Mit zwei von drei Mitgliedern wollten die Swisttaler sich dem Haushalt "nicht mit einem Nein verweigern", weil das Stillstand bedeuten würde, so Peters. So gab es zwei Enthaltungen und ein Nein von seiner Fraktion. Zustimmung zum Haushalt kam von der BfS-Fraktion, weil er "viele gute soziale Investitionen enthält", so Fraktionschefin Uschi Muckenheim. Sie nannte die Investitionen in Kitas, Schulen, Dorfentwicklung Buschhoven und Ordnungsaußendienst. Große Bedenken habe die BfS hingegen in Bezug auf Rathaus-Neu- oder -Umbau.
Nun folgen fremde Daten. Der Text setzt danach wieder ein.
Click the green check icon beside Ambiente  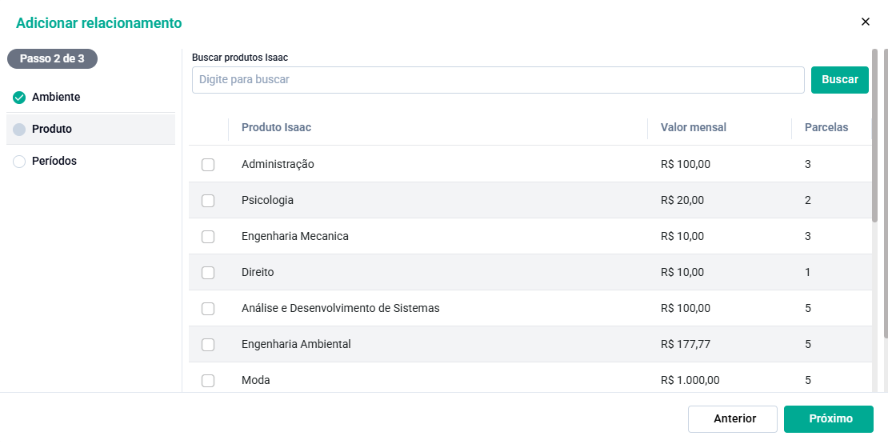coord(19,97)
Die Fraktionschefin der Liberalen, Monika Wolf-Umhauer, machte als Ursache für viele heutige Probleme etwa bei den Dorfhäusern und Schulen die Sparsamkeit früherer Jahre aus. Man könne sich auch kaputt sparen. "Wollen wir den Stillstand und zum linksrheinischen Freilichtmuseum werden?!", fragte sie. Es gelte, Visionen für die Zukunft zu entwickeln.